We are disappointed in how heavy the Roxy Ann is and suspect it is because of its heavy, full length sleeping pad sleeve.
The Big Agnes Roxy Ann is extremely comfortable. It is a roomy semi-rectangular shape that allows the occupant to move around at will. The shell material is soft, and the bag's 650 fill power down lofts up nicely. This bag is surprisingly long — its regular size fits someone up to 5'10" in length, and its petite size fits up to someone 5'6"; this is somewhat irregular for a women's bag. Typically a regular size will fit someone up to 5'6" or 5'8", so the sizing is something to consider when purchasing this bag. The Feathered Friends Egret also comes in a 5'9" version.
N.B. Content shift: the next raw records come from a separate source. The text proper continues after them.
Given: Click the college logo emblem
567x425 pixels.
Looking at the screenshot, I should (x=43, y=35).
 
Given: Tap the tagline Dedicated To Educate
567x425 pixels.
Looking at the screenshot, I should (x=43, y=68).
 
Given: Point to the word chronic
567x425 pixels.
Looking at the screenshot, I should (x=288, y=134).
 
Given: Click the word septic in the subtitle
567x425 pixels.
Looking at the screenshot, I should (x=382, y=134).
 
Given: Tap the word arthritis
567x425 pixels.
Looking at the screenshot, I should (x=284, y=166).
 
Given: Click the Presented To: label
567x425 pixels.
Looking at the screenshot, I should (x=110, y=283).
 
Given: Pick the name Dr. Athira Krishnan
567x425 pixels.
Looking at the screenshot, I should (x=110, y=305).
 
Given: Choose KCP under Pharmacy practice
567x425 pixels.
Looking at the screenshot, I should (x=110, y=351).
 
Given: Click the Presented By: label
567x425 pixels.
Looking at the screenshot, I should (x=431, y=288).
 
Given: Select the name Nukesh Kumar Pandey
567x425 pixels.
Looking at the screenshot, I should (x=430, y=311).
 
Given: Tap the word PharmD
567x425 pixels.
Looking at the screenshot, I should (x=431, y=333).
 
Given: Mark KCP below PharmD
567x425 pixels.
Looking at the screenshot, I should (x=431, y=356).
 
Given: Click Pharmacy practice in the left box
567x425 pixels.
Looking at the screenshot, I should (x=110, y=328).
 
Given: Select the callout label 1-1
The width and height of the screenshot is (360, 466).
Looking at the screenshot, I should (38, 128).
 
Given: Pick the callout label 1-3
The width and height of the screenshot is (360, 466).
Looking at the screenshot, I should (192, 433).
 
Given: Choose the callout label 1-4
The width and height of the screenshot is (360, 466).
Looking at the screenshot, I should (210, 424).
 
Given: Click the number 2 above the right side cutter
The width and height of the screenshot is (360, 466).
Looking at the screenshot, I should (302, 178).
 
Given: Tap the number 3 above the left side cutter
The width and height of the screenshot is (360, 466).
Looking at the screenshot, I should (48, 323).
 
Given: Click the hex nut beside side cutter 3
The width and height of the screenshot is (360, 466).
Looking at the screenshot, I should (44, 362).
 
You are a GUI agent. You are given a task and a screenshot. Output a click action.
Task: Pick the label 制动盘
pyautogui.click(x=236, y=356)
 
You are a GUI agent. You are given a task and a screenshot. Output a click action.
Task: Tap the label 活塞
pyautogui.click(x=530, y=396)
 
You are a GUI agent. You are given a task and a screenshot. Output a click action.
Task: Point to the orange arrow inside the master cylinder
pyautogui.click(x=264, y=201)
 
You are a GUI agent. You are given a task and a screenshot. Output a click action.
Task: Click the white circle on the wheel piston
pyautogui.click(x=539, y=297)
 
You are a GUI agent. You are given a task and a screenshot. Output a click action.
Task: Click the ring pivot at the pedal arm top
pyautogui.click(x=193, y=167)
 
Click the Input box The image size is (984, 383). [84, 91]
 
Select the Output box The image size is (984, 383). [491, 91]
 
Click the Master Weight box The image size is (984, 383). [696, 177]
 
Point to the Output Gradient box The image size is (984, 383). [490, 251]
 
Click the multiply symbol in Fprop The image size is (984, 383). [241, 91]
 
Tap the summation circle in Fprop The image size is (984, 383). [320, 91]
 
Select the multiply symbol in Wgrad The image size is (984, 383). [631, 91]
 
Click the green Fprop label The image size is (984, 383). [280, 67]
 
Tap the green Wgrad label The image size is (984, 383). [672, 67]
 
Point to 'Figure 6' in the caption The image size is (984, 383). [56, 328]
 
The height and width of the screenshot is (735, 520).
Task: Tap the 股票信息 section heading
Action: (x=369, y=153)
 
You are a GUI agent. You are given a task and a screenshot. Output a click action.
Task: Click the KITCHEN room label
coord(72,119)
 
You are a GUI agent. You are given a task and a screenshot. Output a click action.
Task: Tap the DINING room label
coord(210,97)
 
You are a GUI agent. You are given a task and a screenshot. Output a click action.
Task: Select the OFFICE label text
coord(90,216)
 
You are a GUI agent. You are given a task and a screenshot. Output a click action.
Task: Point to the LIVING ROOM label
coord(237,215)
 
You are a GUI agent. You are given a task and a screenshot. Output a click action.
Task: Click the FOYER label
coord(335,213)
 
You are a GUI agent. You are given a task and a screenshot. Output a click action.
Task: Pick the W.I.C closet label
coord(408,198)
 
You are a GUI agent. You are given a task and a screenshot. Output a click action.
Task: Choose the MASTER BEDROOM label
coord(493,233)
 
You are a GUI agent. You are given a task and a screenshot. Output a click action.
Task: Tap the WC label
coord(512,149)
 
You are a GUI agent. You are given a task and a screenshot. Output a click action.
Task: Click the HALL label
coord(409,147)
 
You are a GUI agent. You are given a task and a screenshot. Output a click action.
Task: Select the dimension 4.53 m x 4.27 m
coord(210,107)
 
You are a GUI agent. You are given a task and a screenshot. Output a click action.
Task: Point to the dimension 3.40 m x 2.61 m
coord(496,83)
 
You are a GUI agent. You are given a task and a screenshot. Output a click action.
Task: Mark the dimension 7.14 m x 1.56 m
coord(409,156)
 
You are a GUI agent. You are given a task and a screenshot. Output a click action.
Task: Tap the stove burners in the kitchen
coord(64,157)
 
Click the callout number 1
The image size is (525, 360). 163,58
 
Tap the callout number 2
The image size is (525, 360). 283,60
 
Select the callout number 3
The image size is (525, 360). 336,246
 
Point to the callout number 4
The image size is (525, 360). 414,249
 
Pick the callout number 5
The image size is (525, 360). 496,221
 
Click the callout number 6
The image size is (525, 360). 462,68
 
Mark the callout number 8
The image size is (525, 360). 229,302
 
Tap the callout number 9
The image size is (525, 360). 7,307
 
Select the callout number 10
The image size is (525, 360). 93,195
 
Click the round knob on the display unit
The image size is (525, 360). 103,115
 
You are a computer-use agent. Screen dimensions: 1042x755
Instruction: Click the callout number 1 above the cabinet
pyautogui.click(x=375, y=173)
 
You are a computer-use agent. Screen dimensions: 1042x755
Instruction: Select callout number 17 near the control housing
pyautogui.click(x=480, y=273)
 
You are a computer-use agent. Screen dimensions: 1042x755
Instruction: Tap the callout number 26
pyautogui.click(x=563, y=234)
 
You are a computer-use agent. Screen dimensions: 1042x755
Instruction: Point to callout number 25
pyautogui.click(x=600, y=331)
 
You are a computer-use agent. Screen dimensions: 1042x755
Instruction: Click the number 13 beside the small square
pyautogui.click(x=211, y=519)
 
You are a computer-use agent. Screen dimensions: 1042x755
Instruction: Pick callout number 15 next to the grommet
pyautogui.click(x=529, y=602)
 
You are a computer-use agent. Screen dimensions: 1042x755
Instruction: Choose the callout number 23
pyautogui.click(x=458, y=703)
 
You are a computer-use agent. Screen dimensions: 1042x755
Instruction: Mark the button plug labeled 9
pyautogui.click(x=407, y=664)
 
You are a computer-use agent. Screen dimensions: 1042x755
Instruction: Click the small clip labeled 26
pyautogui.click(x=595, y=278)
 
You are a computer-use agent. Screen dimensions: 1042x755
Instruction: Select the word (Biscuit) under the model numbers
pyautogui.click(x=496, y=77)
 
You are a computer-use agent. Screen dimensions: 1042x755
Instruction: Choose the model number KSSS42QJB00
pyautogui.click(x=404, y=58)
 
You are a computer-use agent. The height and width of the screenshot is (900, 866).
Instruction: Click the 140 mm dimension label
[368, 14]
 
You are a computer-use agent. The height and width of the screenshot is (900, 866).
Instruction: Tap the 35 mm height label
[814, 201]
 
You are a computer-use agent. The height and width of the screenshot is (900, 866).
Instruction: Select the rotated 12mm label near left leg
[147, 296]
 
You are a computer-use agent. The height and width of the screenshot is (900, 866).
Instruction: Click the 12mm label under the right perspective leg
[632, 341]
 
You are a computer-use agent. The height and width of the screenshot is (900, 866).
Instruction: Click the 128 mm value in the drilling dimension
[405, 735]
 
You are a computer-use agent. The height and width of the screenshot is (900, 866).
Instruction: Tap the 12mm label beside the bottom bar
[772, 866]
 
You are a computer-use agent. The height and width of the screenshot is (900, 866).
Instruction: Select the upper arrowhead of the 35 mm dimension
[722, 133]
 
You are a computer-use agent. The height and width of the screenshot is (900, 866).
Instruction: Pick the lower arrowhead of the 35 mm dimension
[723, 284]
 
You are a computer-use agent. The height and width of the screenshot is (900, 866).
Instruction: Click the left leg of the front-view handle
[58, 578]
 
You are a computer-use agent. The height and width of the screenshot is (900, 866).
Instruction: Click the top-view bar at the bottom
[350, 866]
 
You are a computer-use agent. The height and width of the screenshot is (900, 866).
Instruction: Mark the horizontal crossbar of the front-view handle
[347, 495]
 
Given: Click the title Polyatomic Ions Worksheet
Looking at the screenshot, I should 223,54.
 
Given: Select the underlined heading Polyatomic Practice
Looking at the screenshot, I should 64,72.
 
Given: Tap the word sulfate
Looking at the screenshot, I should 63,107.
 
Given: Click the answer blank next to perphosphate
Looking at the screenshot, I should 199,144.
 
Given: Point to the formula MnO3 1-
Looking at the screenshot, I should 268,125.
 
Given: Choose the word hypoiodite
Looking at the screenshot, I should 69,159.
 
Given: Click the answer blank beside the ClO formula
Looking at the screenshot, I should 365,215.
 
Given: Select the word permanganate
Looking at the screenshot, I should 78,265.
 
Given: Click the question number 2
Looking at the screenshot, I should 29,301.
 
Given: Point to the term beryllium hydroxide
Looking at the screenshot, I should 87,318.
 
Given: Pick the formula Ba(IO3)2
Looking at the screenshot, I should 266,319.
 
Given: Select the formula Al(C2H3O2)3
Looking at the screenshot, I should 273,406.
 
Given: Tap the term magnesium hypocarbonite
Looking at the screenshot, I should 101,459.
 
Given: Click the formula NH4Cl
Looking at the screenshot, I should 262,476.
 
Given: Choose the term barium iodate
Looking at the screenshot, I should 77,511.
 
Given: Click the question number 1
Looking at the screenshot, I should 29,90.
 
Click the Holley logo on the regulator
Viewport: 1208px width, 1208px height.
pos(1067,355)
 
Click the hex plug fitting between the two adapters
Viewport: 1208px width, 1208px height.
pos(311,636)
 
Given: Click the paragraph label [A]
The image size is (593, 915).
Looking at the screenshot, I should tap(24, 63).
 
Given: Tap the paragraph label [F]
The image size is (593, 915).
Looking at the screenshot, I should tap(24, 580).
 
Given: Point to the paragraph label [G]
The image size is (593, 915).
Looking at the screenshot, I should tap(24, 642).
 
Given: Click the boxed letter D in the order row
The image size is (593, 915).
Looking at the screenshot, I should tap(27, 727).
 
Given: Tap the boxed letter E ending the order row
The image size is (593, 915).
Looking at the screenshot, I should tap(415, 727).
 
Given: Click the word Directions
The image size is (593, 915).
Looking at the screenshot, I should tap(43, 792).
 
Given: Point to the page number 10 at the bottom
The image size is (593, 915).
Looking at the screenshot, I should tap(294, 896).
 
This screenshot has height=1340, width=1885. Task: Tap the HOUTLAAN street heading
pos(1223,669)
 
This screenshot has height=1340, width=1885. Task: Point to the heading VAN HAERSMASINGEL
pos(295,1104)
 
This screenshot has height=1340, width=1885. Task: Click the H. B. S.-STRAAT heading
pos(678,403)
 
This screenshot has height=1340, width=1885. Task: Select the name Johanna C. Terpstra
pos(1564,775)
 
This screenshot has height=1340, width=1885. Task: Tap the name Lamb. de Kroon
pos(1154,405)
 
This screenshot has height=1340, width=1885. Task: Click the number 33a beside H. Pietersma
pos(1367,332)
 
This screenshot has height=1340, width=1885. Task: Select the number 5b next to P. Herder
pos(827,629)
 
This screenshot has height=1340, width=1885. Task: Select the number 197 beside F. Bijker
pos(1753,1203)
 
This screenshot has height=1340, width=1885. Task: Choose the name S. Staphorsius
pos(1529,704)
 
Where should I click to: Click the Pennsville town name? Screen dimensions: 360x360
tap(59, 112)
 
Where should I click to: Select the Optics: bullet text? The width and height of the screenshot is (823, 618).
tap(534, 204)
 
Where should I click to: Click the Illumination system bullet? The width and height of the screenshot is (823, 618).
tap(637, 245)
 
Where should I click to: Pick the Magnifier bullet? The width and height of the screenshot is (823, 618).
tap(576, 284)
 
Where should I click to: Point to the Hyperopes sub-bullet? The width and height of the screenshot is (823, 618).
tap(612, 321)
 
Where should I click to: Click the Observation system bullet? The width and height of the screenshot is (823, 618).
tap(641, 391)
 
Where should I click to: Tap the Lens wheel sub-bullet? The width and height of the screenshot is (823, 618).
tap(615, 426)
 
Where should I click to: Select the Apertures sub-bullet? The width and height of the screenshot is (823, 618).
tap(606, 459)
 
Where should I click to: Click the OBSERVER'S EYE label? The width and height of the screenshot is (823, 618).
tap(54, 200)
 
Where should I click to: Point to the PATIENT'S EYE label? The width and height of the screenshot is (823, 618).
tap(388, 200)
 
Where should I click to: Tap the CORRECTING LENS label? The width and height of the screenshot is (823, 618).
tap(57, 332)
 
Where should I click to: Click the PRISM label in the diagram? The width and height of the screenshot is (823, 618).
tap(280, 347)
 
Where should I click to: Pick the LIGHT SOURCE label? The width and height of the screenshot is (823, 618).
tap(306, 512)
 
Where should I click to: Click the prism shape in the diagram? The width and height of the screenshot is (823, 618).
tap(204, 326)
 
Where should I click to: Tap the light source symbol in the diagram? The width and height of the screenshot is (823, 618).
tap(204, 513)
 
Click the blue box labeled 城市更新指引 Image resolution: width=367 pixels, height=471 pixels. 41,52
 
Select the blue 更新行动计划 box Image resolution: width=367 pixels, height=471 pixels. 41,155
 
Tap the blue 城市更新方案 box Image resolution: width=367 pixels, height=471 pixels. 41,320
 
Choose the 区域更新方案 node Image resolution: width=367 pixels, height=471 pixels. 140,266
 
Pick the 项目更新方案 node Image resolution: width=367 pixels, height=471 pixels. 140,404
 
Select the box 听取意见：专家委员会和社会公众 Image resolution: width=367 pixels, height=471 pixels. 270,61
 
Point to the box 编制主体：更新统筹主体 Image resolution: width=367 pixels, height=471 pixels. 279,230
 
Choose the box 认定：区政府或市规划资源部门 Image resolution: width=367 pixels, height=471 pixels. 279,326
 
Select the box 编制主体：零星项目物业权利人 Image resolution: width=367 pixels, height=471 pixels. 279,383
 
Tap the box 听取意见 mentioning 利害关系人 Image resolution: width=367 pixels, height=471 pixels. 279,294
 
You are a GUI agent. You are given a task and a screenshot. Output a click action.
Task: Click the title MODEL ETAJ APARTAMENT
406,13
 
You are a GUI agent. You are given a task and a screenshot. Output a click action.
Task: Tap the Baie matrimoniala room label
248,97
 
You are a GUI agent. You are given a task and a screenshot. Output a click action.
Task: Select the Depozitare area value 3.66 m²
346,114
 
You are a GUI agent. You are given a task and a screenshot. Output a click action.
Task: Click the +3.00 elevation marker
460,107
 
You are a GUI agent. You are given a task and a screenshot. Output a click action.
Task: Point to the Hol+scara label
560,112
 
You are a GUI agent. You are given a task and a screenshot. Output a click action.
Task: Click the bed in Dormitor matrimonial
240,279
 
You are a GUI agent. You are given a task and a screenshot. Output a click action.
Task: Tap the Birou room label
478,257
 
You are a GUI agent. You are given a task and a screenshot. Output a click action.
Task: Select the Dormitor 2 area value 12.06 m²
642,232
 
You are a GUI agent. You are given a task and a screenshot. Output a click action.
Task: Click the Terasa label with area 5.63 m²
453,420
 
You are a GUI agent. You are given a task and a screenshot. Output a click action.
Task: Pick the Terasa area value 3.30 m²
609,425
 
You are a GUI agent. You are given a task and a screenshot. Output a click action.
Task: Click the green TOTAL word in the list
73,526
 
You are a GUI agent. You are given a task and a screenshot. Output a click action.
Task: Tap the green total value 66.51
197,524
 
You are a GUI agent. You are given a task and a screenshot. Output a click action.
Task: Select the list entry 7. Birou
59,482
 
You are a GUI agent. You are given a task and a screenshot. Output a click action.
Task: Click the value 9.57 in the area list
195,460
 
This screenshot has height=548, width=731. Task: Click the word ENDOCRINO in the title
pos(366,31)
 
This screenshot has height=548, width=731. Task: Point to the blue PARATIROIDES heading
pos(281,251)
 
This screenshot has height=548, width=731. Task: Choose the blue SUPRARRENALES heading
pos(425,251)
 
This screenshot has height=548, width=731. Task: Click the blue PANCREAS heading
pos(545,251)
This bag comes with a nice mesh storage sack as well as a medium sized stuff sack. The Roxy Ann can compress down smaller if you purchase a compression sack, but it is not as small as the Rab Neutrino 400 - Women's because of the bulky pad sleeve materials.
We like the idea behind Big Agnes's quilt-like design with the loft only on top, but think the pad sleeve could use some tweaking to help with weight and warmth. We also like the small exterior storage pocket although we prefer interior stow pockets, like in the Marmot Phase 20. We also enjoy its quality materials.
The Big Agnes Roxy Ann has a lot of great features including its small stash pocket.
This bag is great for 2-3 season camping trips, especially for someone who wants lots of room to move around. We would take it on short backpacking trips and other camping trips where weight is less of a concern, in warmer climates.
We think the Roxy Ann is decent value for its $280 price tag. It is made from high-quality materials and is a definite step up from the Kelty Cosmic Down 20 - Women's. Another similarly priced option, the Backcountry Bed is warmer and more comfortable. If you are interested in a more traditional mummy-style sleeping bag that is warmer within the same price range, we recommend the REI Joule, although we would probably choose the Angel Fire or the Mountain Hardwear Heratio that are at the same price point over the Roxy Ann as well.
We spent a few very cold nights out in the Roxy Ann wearing all of our clothes and were still cold in 25F temperatures.
A decent value for the money, the Roxy Ann is a great choice for someone who wants to camp in warmer weather and move around freely in her sleeping bag. We felt (literally) that the 15-degree rating is false and this bag would do better around 32F.